Dataset records →

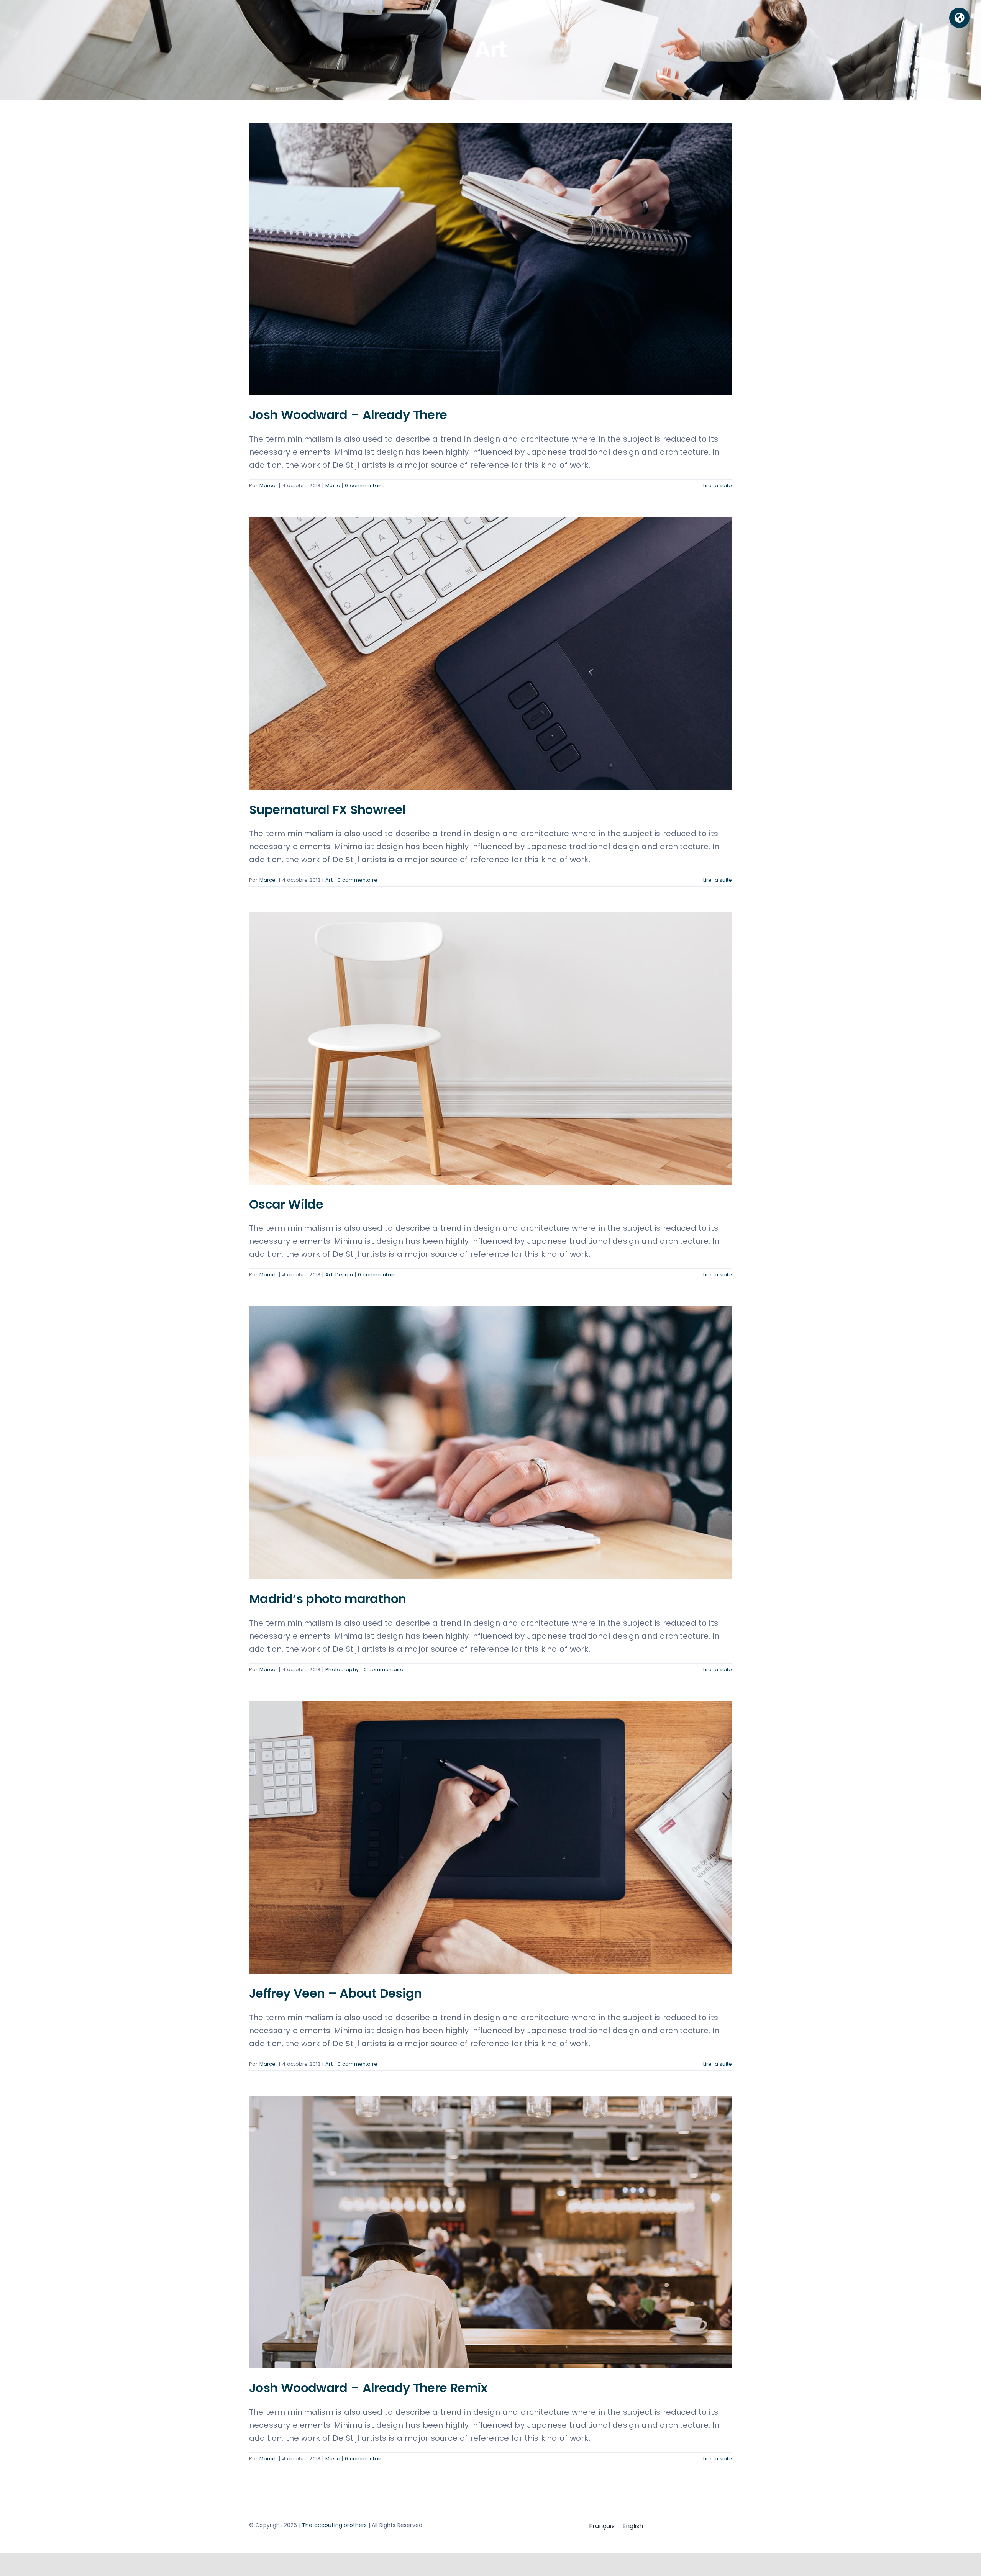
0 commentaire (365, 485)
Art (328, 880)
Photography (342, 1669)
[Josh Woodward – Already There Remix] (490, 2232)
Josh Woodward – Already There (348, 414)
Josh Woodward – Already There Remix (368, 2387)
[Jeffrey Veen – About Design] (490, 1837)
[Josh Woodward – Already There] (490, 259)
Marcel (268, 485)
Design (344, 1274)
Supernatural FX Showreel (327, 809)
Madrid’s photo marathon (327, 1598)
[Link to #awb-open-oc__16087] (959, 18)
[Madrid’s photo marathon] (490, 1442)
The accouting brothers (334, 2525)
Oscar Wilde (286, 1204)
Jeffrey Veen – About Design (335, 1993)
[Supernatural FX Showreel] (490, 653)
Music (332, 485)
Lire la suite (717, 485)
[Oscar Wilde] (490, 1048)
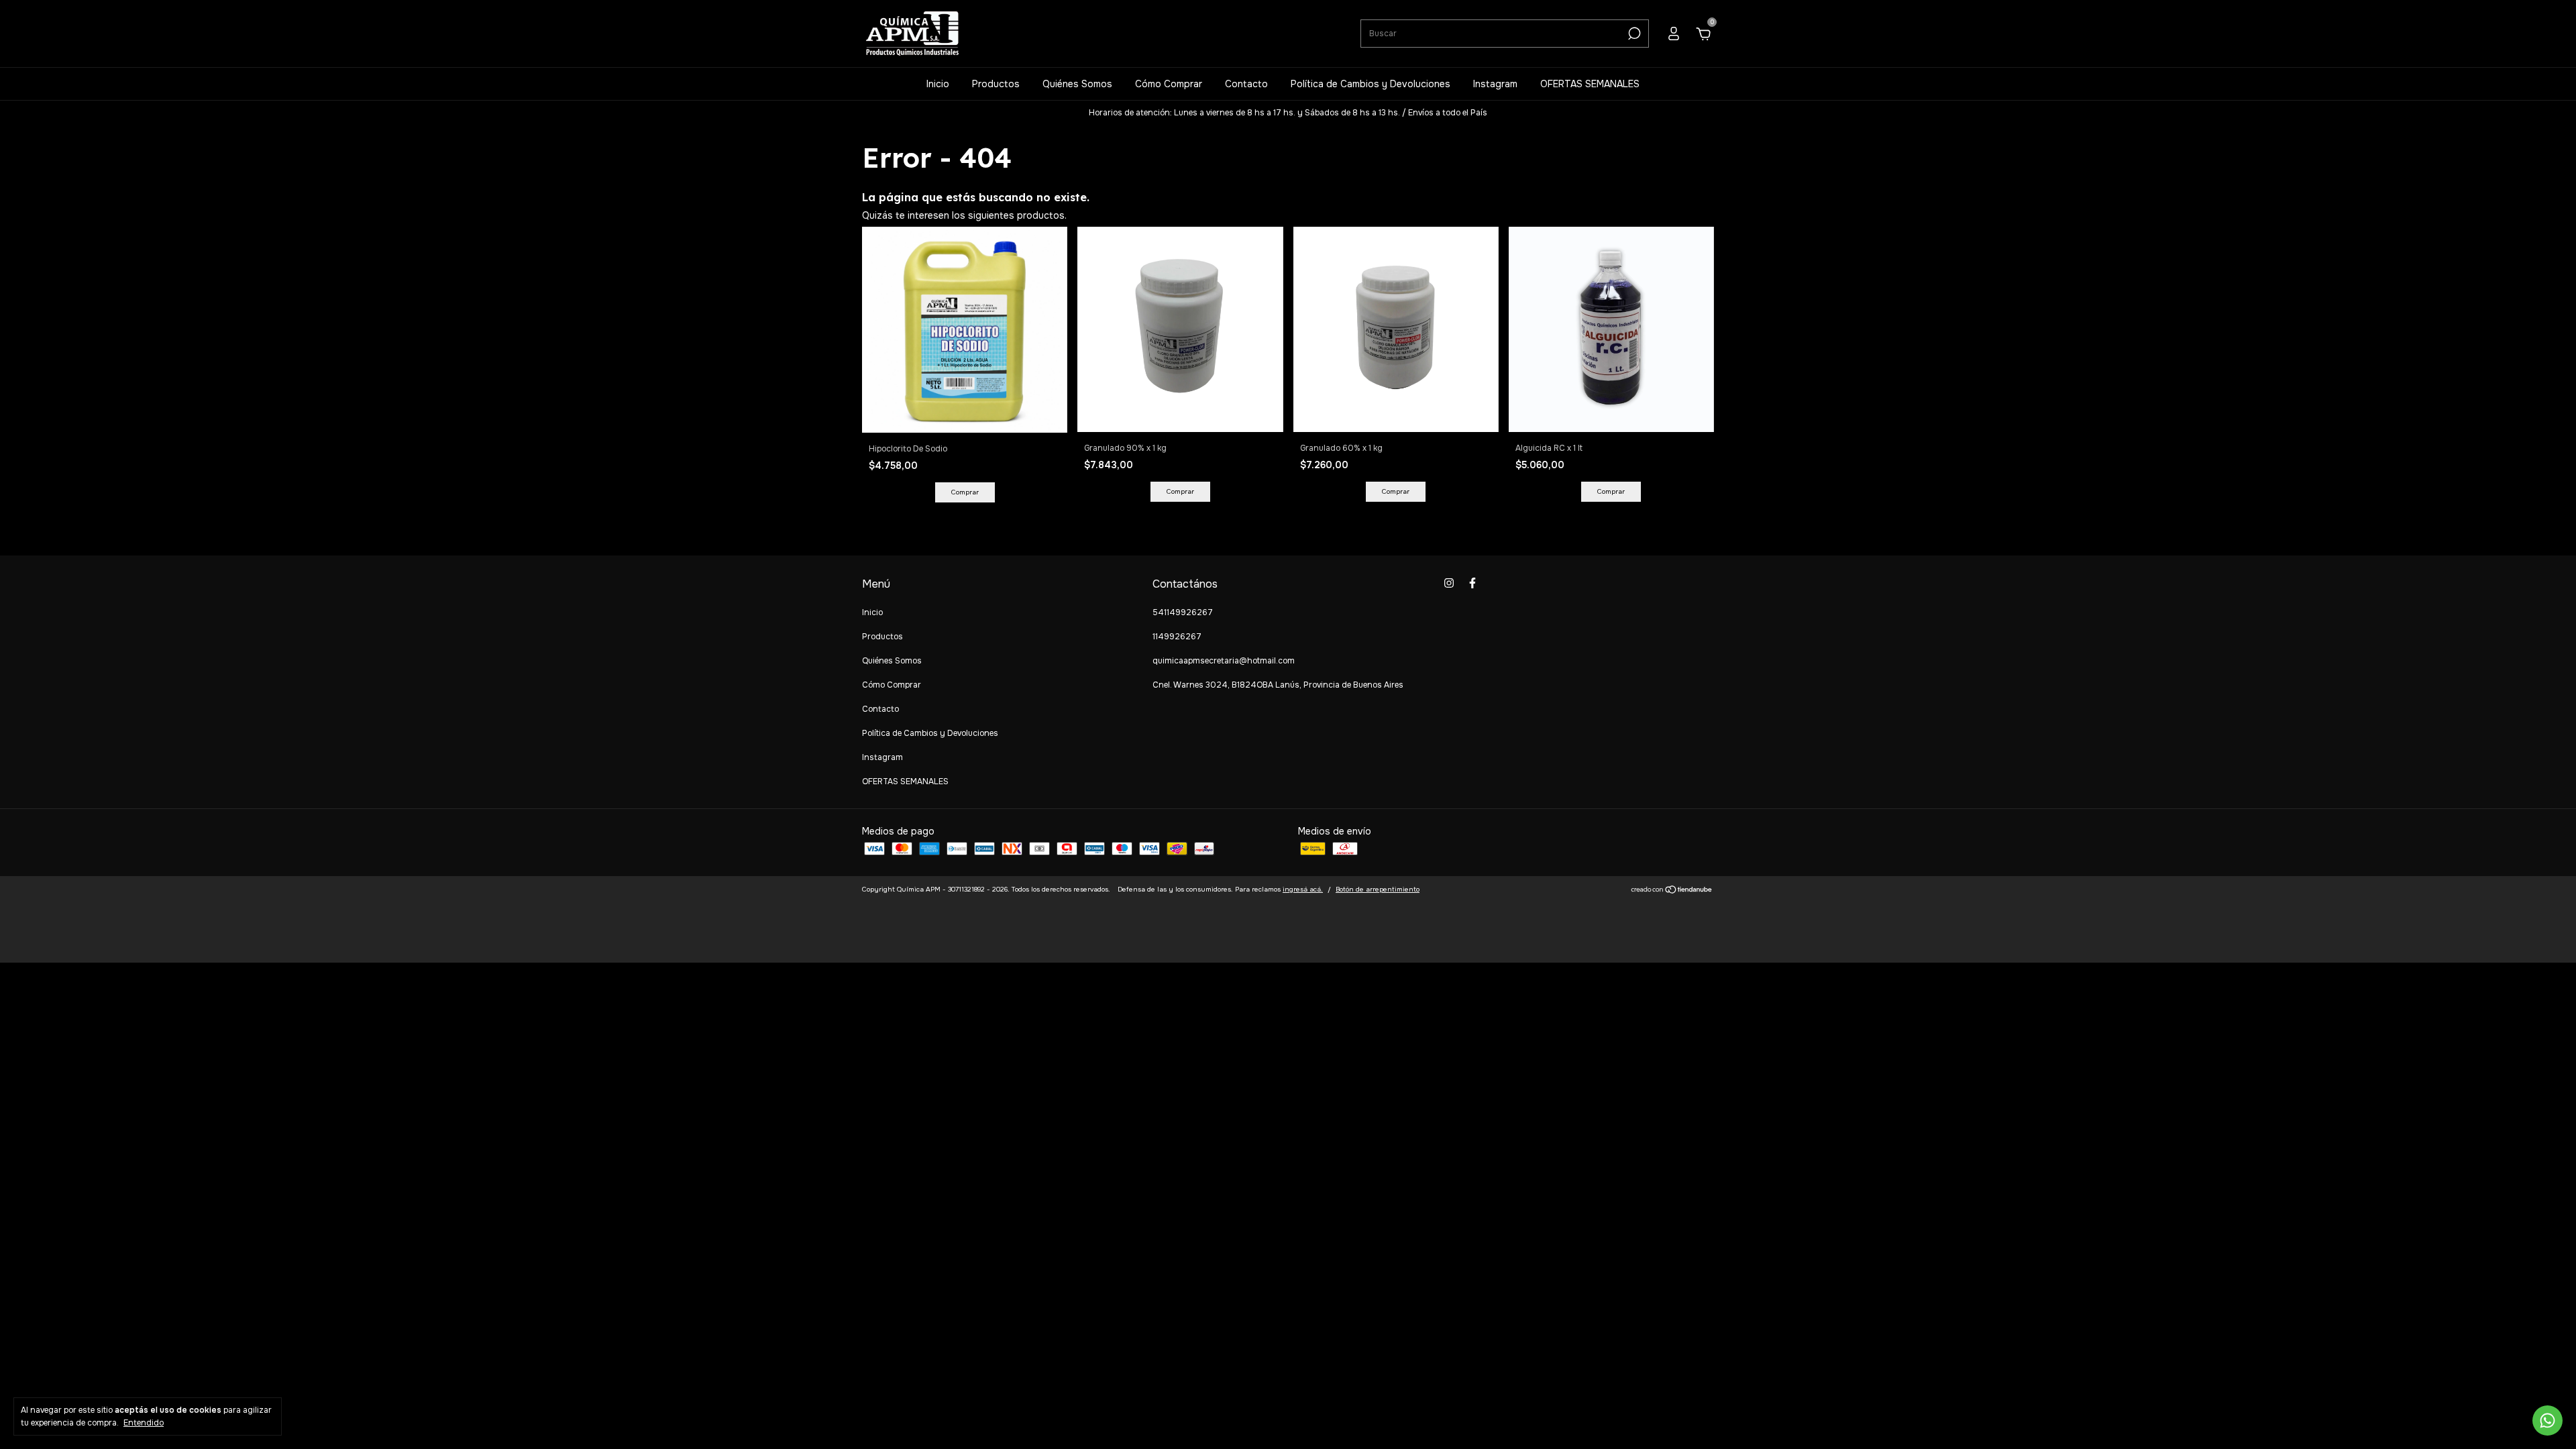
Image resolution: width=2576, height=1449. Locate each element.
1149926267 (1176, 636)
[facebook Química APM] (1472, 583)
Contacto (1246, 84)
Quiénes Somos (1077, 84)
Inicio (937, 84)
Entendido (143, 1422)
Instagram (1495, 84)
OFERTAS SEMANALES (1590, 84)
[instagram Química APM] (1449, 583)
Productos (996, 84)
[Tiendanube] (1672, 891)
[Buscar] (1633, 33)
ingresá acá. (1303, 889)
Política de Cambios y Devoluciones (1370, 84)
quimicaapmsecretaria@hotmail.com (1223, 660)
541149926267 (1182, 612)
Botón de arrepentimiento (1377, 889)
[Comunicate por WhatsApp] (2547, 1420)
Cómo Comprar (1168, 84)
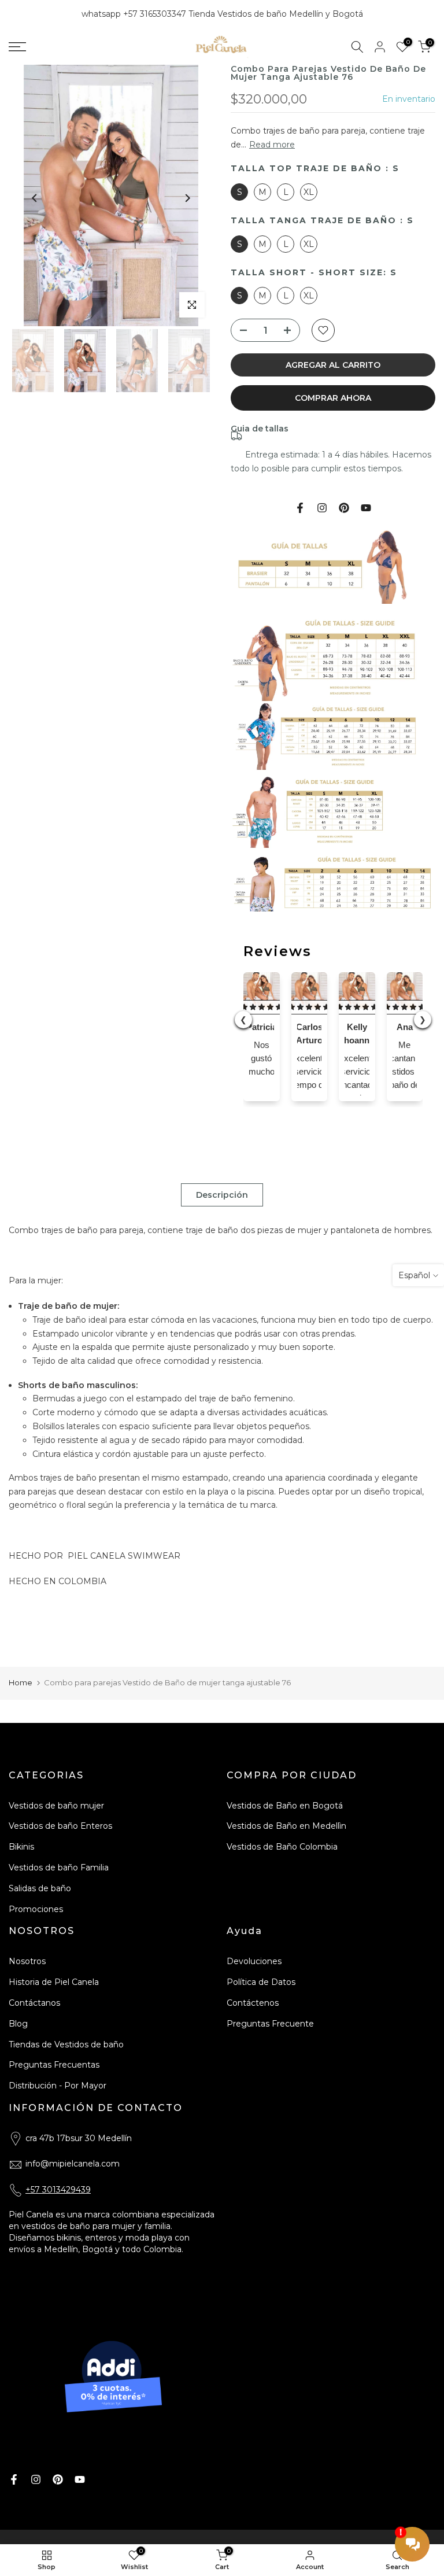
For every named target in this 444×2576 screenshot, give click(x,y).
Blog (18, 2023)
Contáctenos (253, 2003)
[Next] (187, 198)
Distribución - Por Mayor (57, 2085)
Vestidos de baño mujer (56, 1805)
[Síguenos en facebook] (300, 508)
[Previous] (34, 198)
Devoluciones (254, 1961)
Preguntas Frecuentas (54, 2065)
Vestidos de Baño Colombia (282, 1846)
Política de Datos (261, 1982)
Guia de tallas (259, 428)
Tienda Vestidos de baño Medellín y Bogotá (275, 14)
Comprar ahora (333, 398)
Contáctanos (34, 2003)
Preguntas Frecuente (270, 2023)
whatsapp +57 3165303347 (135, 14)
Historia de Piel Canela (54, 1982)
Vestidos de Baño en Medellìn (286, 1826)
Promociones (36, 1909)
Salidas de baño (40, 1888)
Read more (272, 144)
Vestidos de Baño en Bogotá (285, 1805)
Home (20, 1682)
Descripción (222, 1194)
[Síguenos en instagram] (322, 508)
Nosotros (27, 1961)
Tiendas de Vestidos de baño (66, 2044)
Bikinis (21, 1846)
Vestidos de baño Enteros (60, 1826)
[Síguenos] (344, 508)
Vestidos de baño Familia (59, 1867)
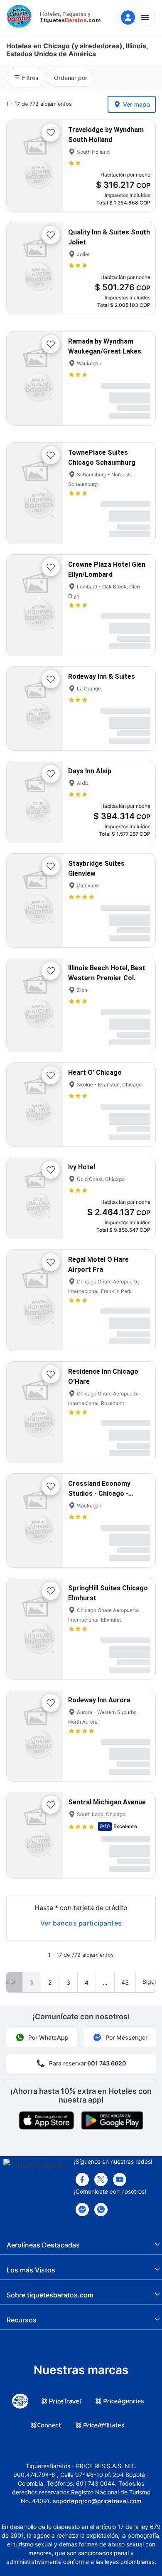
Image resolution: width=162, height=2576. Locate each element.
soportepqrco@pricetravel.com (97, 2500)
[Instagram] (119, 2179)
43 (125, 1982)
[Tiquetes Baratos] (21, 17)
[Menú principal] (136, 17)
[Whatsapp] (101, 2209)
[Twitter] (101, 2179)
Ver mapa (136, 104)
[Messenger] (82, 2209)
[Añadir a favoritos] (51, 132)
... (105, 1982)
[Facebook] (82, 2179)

Task details → Print once more, exactly, the lines that start at the top of the records above and end at the line with "Music (332, 485)", skipping all pictures.

Exercise answer →
0 commentaire (365, 485)
Art (328, 880)
Photography (342, 1669)
[Josh Woodward – Already There Remix] (490, 2232)
Josh Woodward – Already There (348, 414)
Josh Woodward – Already There Remix (368, 2387)
[Jeffrey Veen – About Design] (490, 1837)
[Josh Woodward – Already There] (490, 259)
Marcel (268, 485)
Design (344, 1274)
Supernatural FX Showreel (327, 809)
Madrid’s photo marathon (327, 1598)
[Link to #awb-open-oc__16087] (959, 18)
[Madrid’s photo marathon] (490, 1442)
The accouting brothers (334, 2525)
Oscar Wilde (286, 1204)
Jeffrey Veen – About Design (335, 1993)
[Supernatural FX Showreel] (490, 653)
Music (332, 485)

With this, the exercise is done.